--- Activity ---
Write out exactly the lines below starting at the one containing "Collapse the TTNU8190570 container section" and ending at the one containing "Click the globe public privacy icon". Omit every picture.

--- Dataset records ---
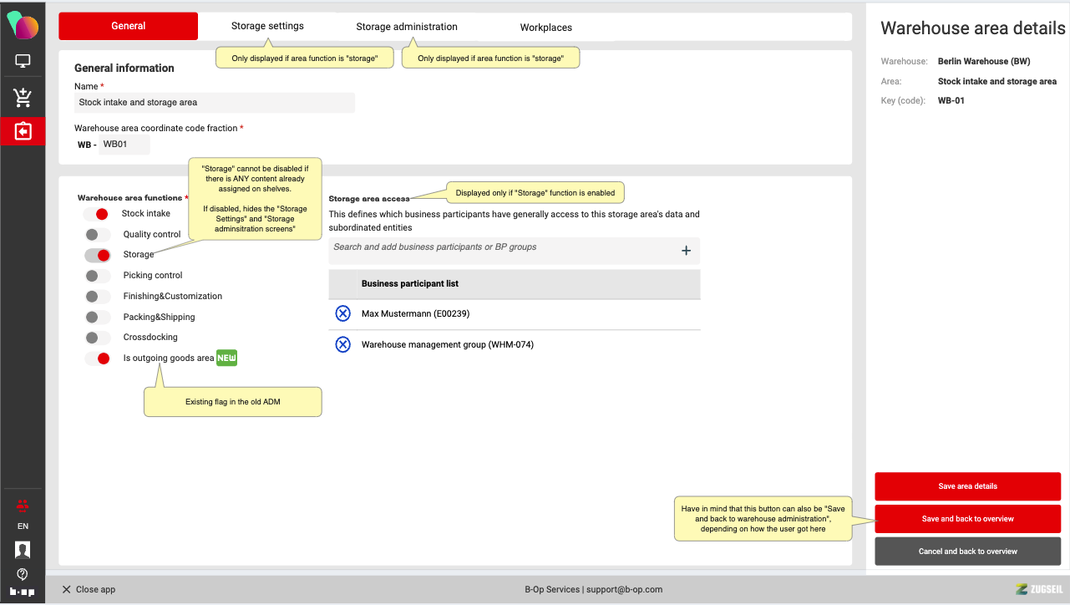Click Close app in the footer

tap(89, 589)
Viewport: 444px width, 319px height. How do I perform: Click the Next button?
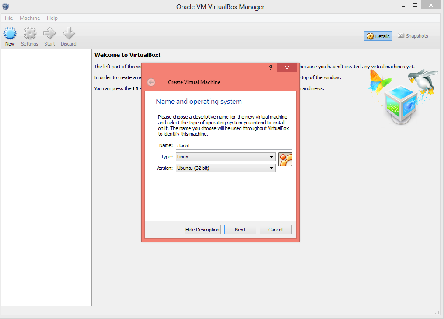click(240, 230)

==

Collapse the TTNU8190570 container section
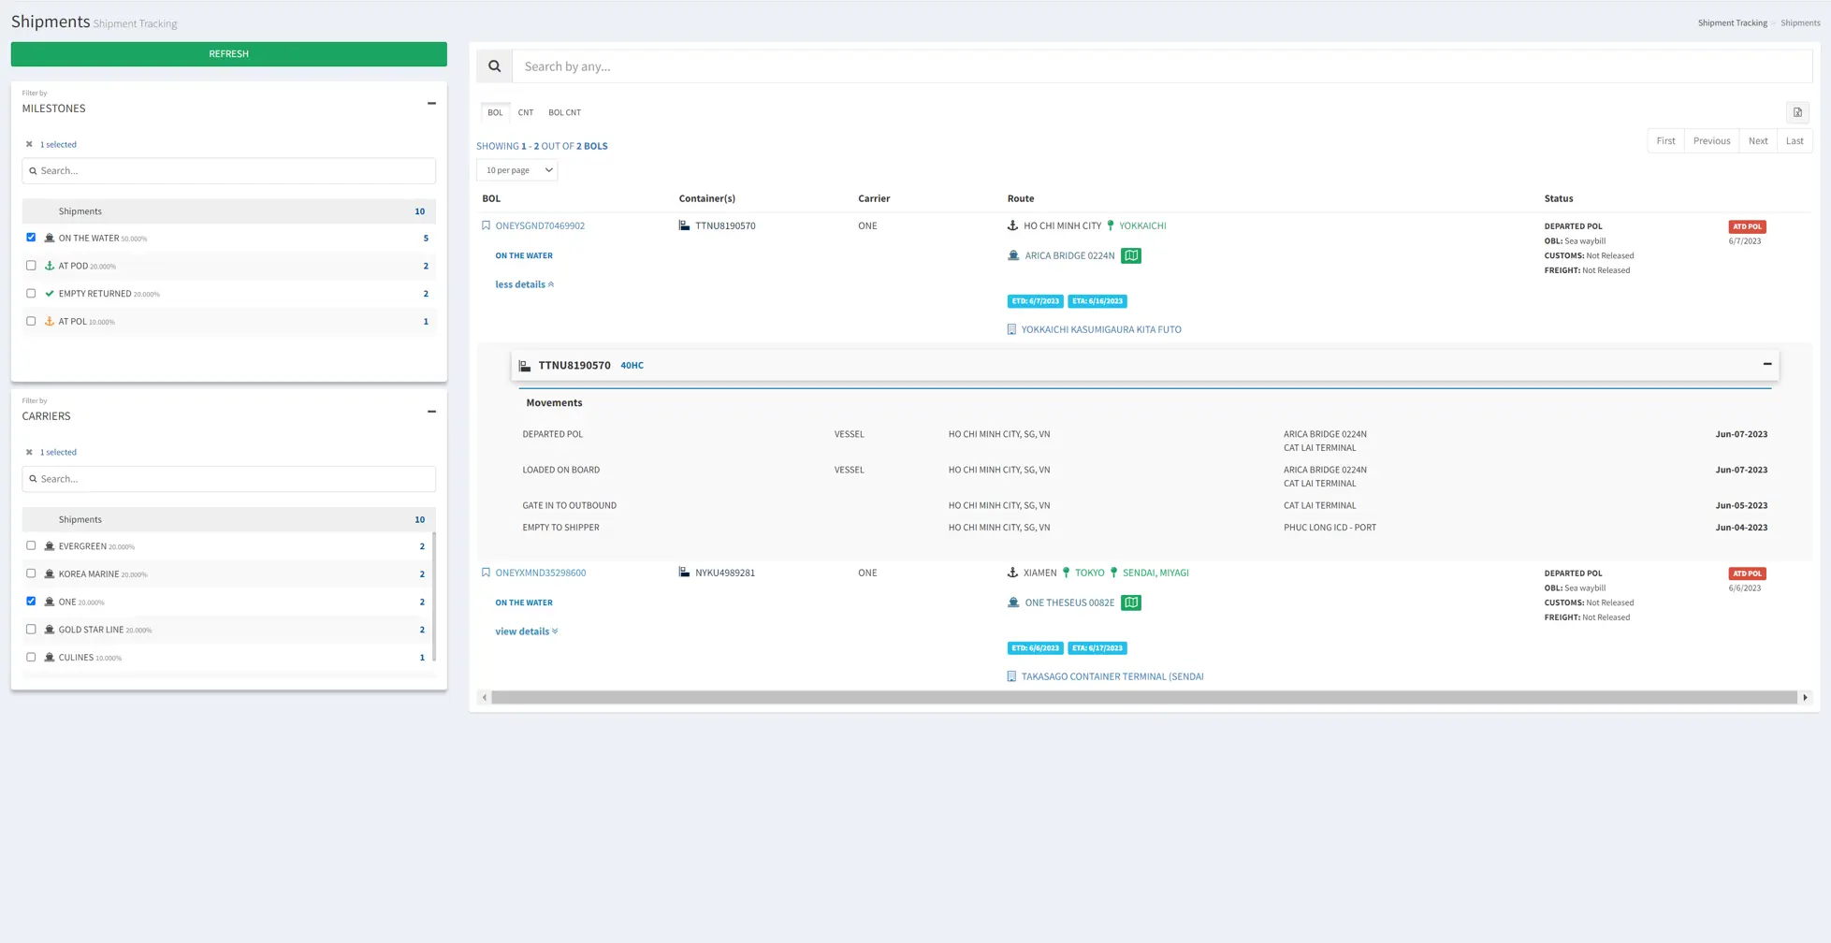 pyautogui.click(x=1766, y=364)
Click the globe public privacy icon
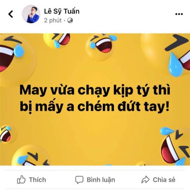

--

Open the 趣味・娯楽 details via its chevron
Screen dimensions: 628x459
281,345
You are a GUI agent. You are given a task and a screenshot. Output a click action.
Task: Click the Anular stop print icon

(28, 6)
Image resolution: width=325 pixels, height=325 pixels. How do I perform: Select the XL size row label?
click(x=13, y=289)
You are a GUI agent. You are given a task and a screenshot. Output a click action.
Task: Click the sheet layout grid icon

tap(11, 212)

--- Exercise solution ---
Collapse the TTNU8190570 container section
 pyautogui.click(x=1766, y=364)
Click the globe public privacy icon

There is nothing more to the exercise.